Resveratrol attenuates thromboxane A2 receptor agonist-induced platelet activation by reducing phospholipase C activity

Resveratrol (3,5,4′-trihydroxystilbene) is a naturally occurring compound shown to decrease the incidence of thromboembolic disease. Although considerable data are available as to the inhibitory effect of resveratrol on the platelet aggregation and thrombopoiesis in human, its underlying mechanism, at the cellular level, has not been rigorously studied.

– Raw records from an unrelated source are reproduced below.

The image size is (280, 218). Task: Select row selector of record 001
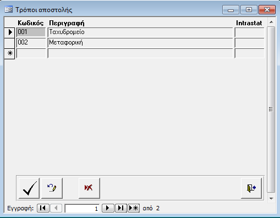coord(9,32)
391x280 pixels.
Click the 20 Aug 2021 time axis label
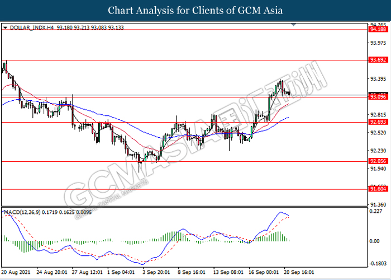click(x=16, y=272)
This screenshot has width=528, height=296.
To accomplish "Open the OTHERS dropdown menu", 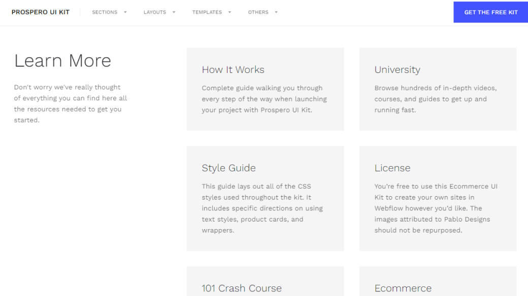I will click(258, 12).
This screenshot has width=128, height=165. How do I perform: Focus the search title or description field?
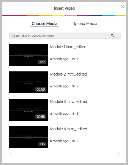tap(65, 36)
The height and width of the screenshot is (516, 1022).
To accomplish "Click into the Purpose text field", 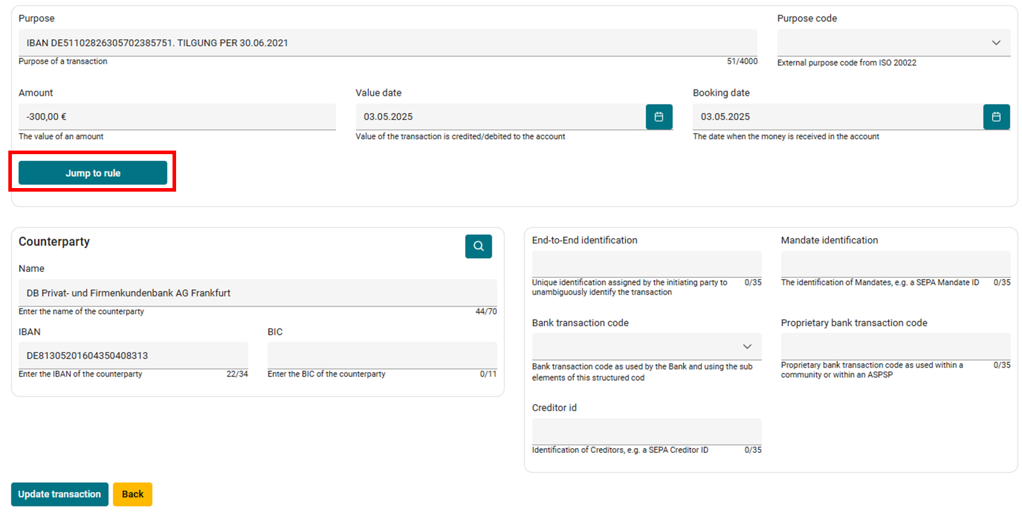I will (387, 43).
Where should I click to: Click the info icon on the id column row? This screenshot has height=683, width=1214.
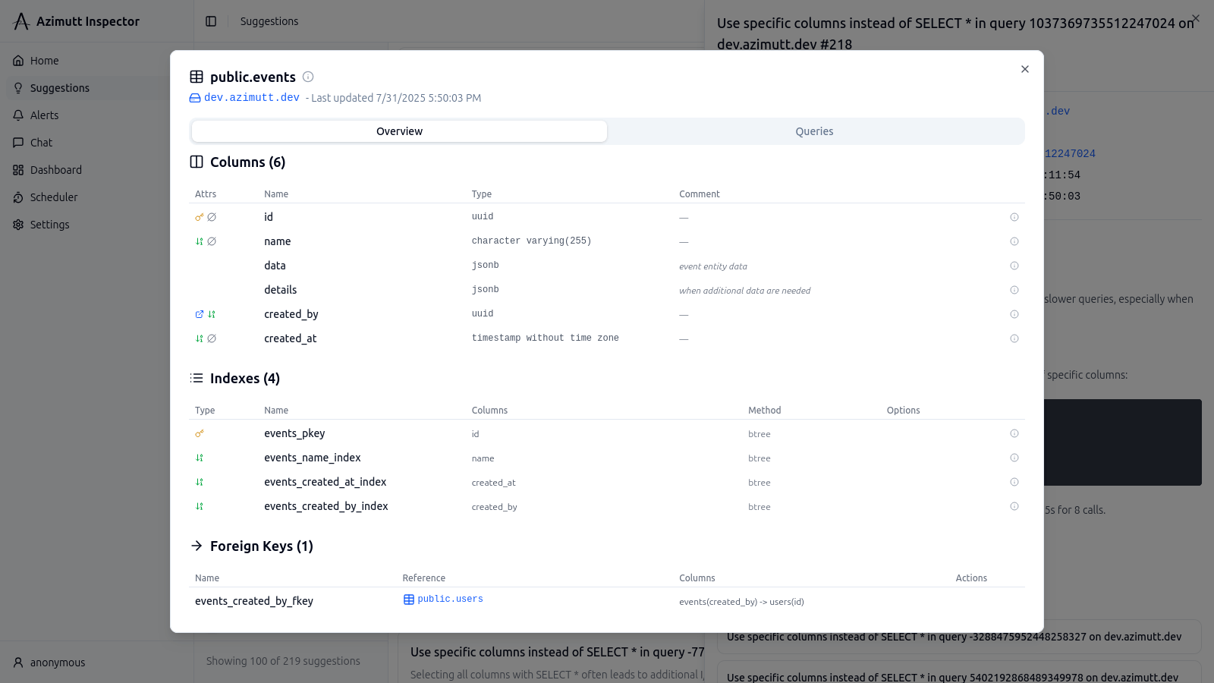pyautogui.click(x=1014, y=217)
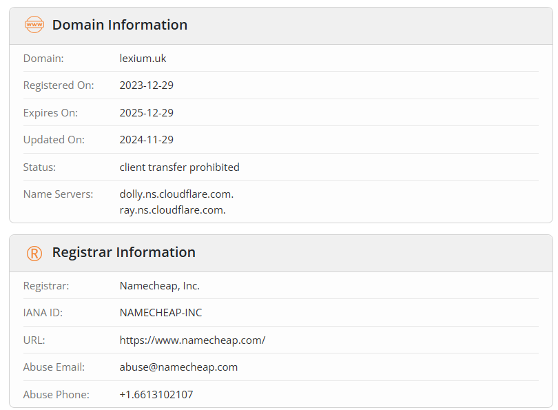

In this experiment, we studied the effect of resveratrol and 1-[6-[[17-3-methoxyestra-1,3,5(10)-trien-17-yl]amino]hexyl]-1H-pyrrole-2,5-dione, a phospholipase C inhibitor (U-73122) on the thromboxane A2 receptor agonist (9,11-dideoxy-11α,9α-epoxymethanoprostaglandin F2α, U46619)-induced platelet aggregation, platelet P-selectin expression, and the activity of phospho-phospholipase C β3 (P-PLC β3) and total-phospholipase C β3 (T-PLC β3), which play key roles in the signal transduction system of platelet in human. It was found that resveratrol blocked platelet aggregation and platelet P-selectin expression induced by U46619 in a concentration-dependent manner. U-73122 and resveratrol had additive effect in inhibiting platelet aggregation and platelet P-selectin expression. Resveratrol (final concentration was 50 µM) could reduce the ratio of P-PLC β3 to T-PLC β3. Taken together, these results show that resveratrol suppresses U46619-induced platelet aggregation and P-selectin expression partly through the decrease of the activity of phospholipase C β of platelets.